LISTED ENTRIES:

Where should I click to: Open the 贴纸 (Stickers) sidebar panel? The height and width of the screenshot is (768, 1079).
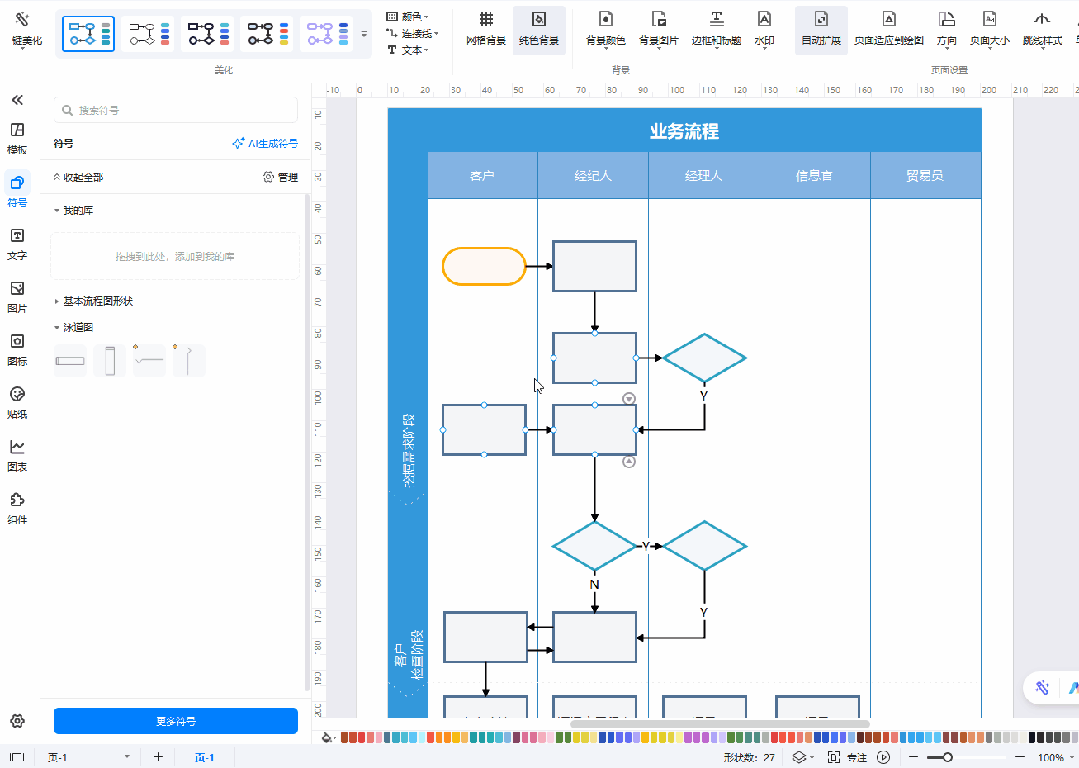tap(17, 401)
---
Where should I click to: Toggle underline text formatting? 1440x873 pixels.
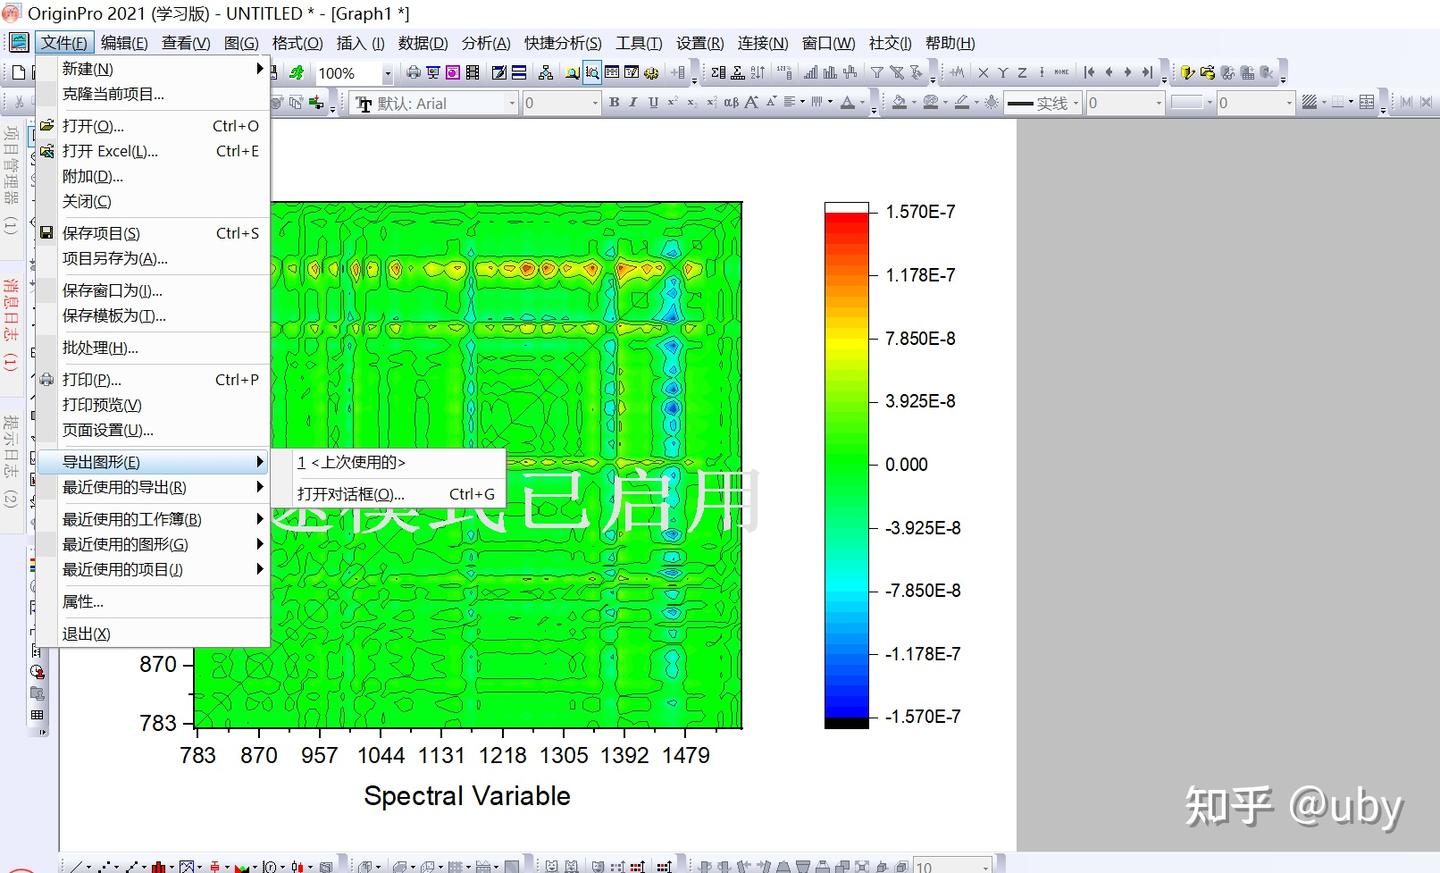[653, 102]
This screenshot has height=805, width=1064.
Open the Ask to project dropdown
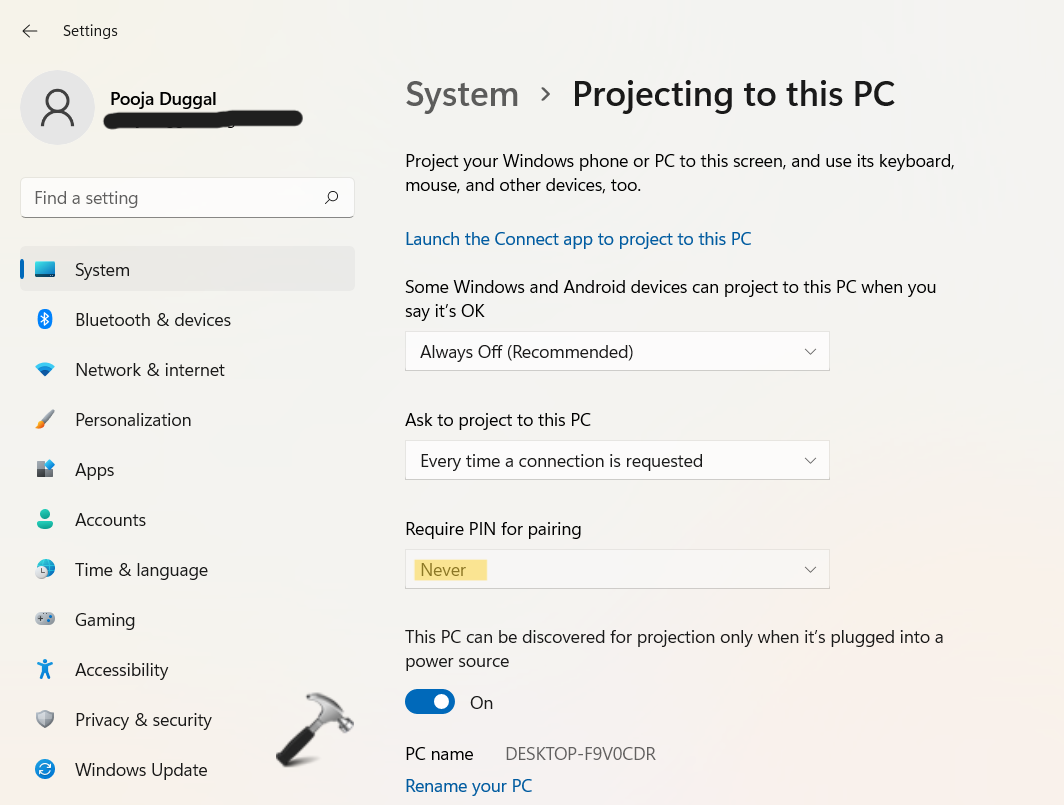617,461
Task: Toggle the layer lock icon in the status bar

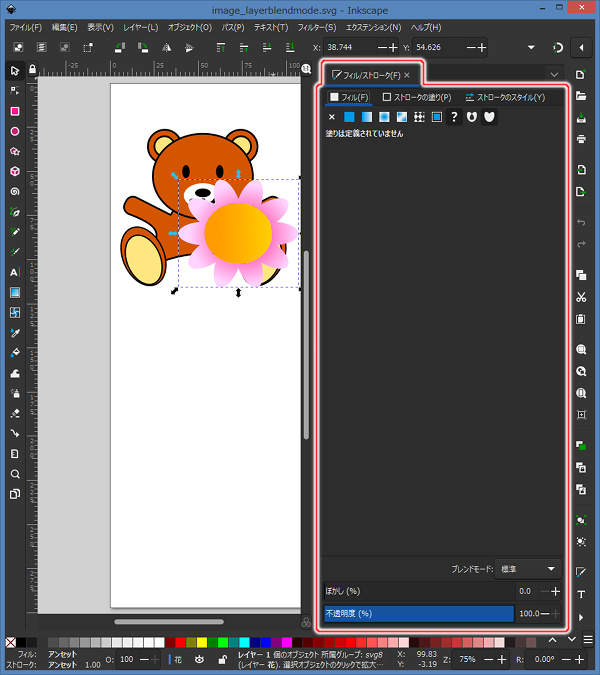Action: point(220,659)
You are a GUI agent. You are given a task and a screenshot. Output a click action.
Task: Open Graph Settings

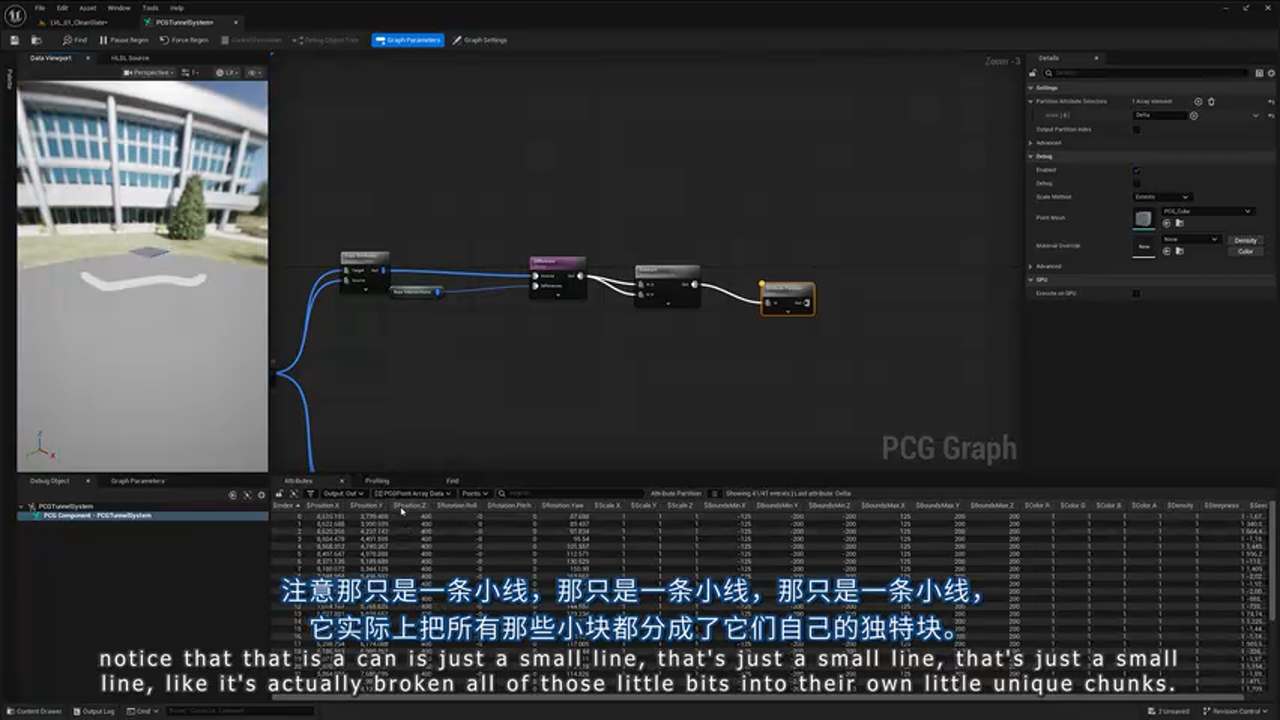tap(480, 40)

WHAT YOU ARE ASKED TO DO:
Look above for the line with "This screenshot has height=805, width=1064." and the line with "You are a GUI". Copy them and every line between, exactly, but no pictures.

WRITTEN SOLUTION:
This screenshot has height=805, width=1064.
Open the Ask to project dropdown
617,461
Task: Toggle the layer lock icon in the status bar

Action: point(220,659)
You are a GUI agent. You are given a task and a screenshot. Output a click action.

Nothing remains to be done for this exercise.